A mí la música me hace una cosa que no sé explicar sin que suene medio exagerado: me reescribe. No solo me recuerda, sino que me cambia el recuerdo. Como si una canción agarrara una escena vieja y le subiera el brillo, o le bajara el volumen, o le pusiera un subtítulo que antes no estaba. Y listo: yo salgo de ahí pensando “ah, entonces era eso lo que me pasaba”.
Me di cuenta hace años, cuando una canción que yo asociaba con un amor bobo —de esos que uno idealiza porque era joven o porque tenía ganas de que algo funcionara— volvió a sonar en un taxi. Yo iba mirando por la ventana, cansada, con la cabeza llena de pendientes. Y de repente el coro me pegó como olor a casa: pum, directo. Pero lo raro no fue recordar a la persona. Lo raro fue recordar a la versión de mí que existía en ese momento. La que se conformaba con migajas bonitas. La que confundía intensidad con cariño. Esa canción no me trajo al ex; me trajo a mí. Y eso fue más fuerte.

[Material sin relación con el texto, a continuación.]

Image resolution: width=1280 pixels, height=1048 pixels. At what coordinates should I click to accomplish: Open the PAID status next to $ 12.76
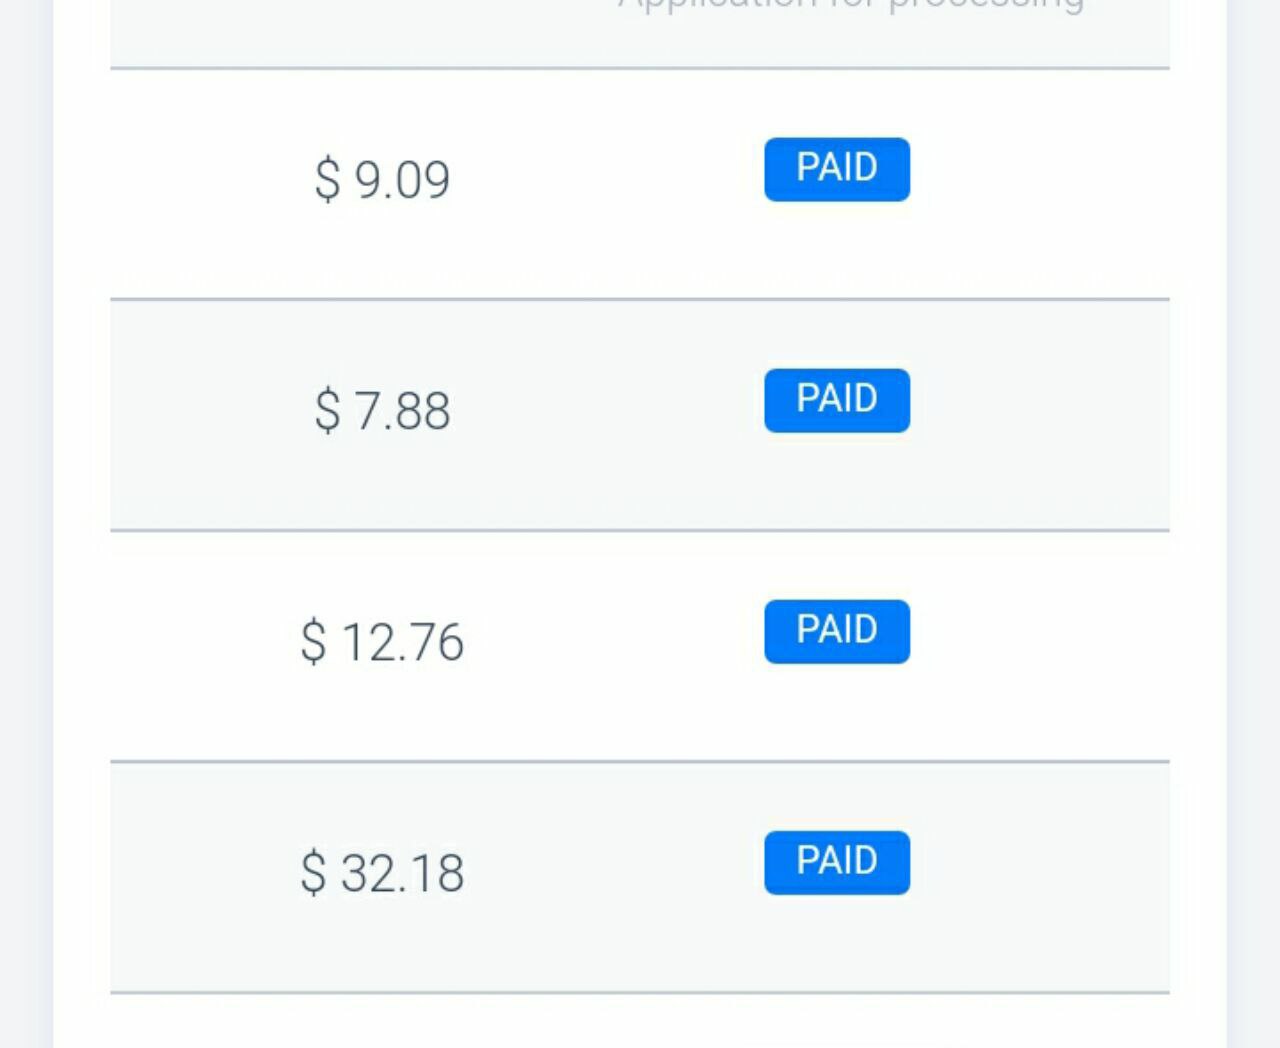click(837, 631)
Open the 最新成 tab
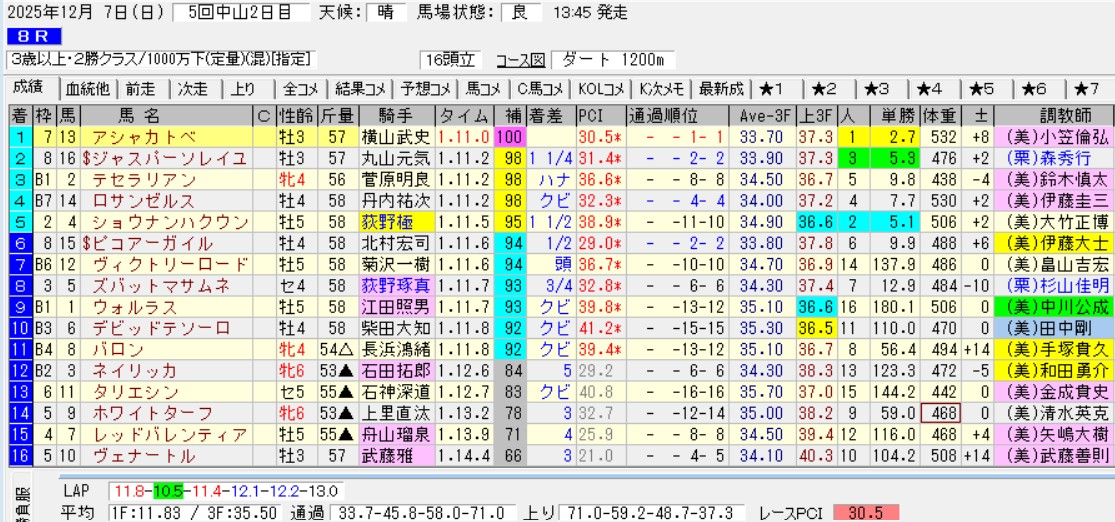The width and height of the screenshot is (1115, 522). 720,88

Con otras canciones me pasa al revés: antes me dolían y ahora me dan risa. Y ahí es donde siento la reescritura. Porque el pasado no se movió… pero mi interpretación sí. La canción se convierte en una prueba de que yo cambié. Hay temas que, cuando los escucho, pienso: “¡Dios mío, yo lloraba por esto!”. No por burlarme de mi yo de antes, sino por verla con ternura. Como cuando encontrás una foto antigua y te da pena y cariño al mismo tiempo.
También hay canciones que funcionan como llaves. No me llevan a una persona ni a un lugar: me llevan a un estado mental. Una canción puede abrir la puerta de la ansiedad como si supiera el código. Otra puede apagarla. A mí me pasa con ciertos ritmos repetitivos, o con ciertos sintetizadores, que me dejan como hipnotizada; mi cabeza se ordena. Es como si la música me diera una estructura externa, un carril. Y yo, que vivo pensando demasiado, agradezco ese carril como se agradece un mapa.

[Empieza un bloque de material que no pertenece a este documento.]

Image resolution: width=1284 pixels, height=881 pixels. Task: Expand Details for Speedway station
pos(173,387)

Lo heavy es que la memoria musical no es educada. No pregunta si querés recordar. Te lanza el archivo completo. A veces estás tranquila y suena una canción en un supermercado, y de repente te cae encima un año entero: un olor, una conversación, la ropa que usabas, el miedo que no sabías nombrar. Y ahí entendés por qué dicen que el cuerpo recuerda. Porque la música se mete por el oído, sí, pero responde el pecho. Te cambia la postura, el ritmo del corazón, hasta la forma de mirar.
Por eso digo que hay canciones que me reescriben. Porque yo no tengo un pasado fijo: tengo un pasado narrado. Y la música se mete en esa narración y la edita. A veces me muestra que fui más valiente de lo que creía. A veces me muestra que me mentí mucho. A veces me regala un perdón que no sabía darme.
Y últimamente me pasa algo nuevo: estoy haciendo memoria a propósito. Estoy armando playlists como si fueran capítulos. “Para cuando necesito salir del hoy”. “Para cuando quiero llorar sin drama”. “Para cuando me tengo que recordar quién soy”. No es nostalgia por nostalgia. Es una forma de cuidarme. De tener herramientas.
Porque, al final, las canciones no solo me recuerdan cosas. Me enseñan algo más íntimo: que yo soy muchas versiones, y todas siguen viviendo en mí. La música las llama por su nombre. Y cuando las escucho, en vez de pelearme con ellas, trato de decirles: “tranquila, ya estamos acá. Yo me encargo”.